▶ [Work item] Output every entry below exactly as it is written.
+++
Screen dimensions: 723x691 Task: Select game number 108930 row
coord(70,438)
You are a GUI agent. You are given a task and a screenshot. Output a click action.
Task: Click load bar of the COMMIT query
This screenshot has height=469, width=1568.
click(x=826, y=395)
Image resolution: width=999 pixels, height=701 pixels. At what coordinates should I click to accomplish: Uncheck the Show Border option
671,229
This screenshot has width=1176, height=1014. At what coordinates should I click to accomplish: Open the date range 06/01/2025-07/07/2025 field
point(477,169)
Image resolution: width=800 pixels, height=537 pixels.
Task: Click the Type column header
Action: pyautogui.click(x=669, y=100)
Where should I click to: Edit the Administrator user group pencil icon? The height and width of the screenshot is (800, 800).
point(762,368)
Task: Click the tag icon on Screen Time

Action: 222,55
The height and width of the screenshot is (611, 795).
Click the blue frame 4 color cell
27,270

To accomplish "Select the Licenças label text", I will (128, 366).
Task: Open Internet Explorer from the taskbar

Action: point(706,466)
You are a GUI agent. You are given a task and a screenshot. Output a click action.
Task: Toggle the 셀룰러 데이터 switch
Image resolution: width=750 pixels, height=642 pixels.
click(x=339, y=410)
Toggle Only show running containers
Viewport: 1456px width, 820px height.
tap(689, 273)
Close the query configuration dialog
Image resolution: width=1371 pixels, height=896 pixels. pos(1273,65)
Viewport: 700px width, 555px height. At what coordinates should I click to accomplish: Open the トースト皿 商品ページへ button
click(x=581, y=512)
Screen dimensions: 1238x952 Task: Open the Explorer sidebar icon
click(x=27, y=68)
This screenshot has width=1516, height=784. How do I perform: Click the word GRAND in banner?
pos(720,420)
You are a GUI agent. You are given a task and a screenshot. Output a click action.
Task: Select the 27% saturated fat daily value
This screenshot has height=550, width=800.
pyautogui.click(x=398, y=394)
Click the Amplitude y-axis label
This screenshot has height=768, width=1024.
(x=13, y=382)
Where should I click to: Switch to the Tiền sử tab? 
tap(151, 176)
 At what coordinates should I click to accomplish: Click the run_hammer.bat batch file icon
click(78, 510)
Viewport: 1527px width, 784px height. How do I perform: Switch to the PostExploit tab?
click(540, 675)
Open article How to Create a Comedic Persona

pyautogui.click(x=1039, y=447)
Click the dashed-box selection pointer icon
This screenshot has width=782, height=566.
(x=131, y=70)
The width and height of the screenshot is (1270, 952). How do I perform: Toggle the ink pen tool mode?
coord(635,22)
+++
▶ [Response to the task]
Screen dimensions: 723x691 Task: Select game number 108930 row
coord(70,438)
You are a GUI agent. You are given a task and a screenshot. Output a click action.
Task: Click load bar of the COMMIT query
This screenshot has height=469, width=1568.
click(x=826, y=395)
Image resolution: width=999 pixels, height=701 pixels. At what coordinates should I click to accomplish: Uncheck the Show Border option
671,229
This screenshot has width=1176, height=1014. At what coordinates should I click to accomplish: Open the date range 06/01/2025-07/07/2025 field
point(477,169)
Image resolution: width=800 pixels, height=537 pixels.
Task: Click the Type column header
Action: pyautogui.click(x=669, y=100)
Where should I click to: Edit the Administrator user group pencil icon? The height and width of the screenshot is (800, 800).
point(762,368)
Task: Click the tag icon on Screen Time

Action: 222,55
The height and width of the screenshot is (611, 795).
Click the blue frame 4 color cell
27,270

To accomplish "Select the Licenças label text", I will (128, 366).
Task: Open Internet Explorer from the taskbar

Action: point(706,466)
You are a GUI agent. You are given a task and a screenshot. Output a click action.
Task: Toggle the 셀룰러 데이터 switch
Image resolution: width=750 pixels, height=642 pixels.
click(x=339, y=410)
Toggle Only show running containers
Viewport: 1456px width, 820px height.
tap(689, 273)
Close the query configuration dialog
Image resolution: width=1371 pixels, height=896 pixels. pos(1273,65)
Viewport: 700px width, 555px height. At what coordinates should I click to accomplish: Open the トースト皿 商品ページへ button
click(x=581, y=512)
Screen dimensions: 1238x952 Task: Open the Explorer sidebar icon
click(x=27, y=68)
This screenshot has width=1516, height=784. How do I perform: Click the word GRAND in banner?
pos(720,420)
You are a GUI agent. You are given a task and a screenshot. Output a click action.
Task: Select the 27% saturated fat daily value
This screenshot has height=550, width=800.
pyautogui.click(x=398, y=394)
Click the Amplitude y-axis label
This screenshot has height=768, width=1024.
(x=13, y=382)
Where should I click to: Switch to the Tiền sử tab? 
tap(151, 176)
 At what coordinates should I click to accomplish: Click the run_hammer.bat batch file icon
click(78, 510)
Viewport: 1527px width, 784px height. How do I perform: Switch to the PostExploit tab?
click(540, 675)
Open article How to Create a Comedic Persona

pyautogui.click(x=1039, y=447)
Click the dashed-box selection pointer icon
This screenshot has width=782, height=566.
(x=131, y=70)
The width and height of the screenshot is (1270, 952). How do I perform: Toggle the ink pen tool mode?
coord(635,22)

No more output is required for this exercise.